Law suits have been flowing out of the RIAA like water out of a faucet. Well, it’s more like hot lava flowing out of a very big, evil, corporate faucet. After about a thousand suits have been threatened against users of peer to peer networks accused of violating copyright law, not a single case has gone to court. These attacks on the consumers did however extract thousands of dollars from settlements. The RIAA took money from children, old ladies, the poor and the uneducated. They knew that just the thought of a law suit, however much frivolous, would get these people to cave in. This is all done under the guise of fighting Piracy.

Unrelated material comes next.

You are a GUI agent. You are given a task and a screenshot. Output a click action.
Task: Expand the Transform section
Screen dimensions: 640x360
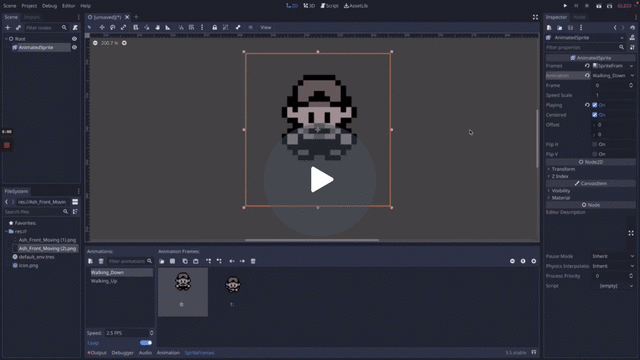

According to the RIAA, piracy is threatening to take down their empire. This is so exaggerated that anyone outside the RIAA would laugh at it if not for the laws against laughing at the RIAA. They got away with this claim because their music sales had dropped. Their experts said it was the internet file-trader’s fault. Real experts cited the RIAA price gouging, the low quality of the music their pushing, and their scare tactics toward their consumers. In fact, the number one factor of the drop in music sales was probably THE RECESSION. This fact is not lost on the recording industry, which is now seeing record sales steadily rise on par with the economy.
I say we just stop buying from these people. There is a plethora of independent non-MTV music out there just waiting to be listened to. The best place to find music is on the internet. Despite what the RIAA would tell you, it is not illegal to download any music off the internet. So if they do threaten to sue you, tell them to meet you in court.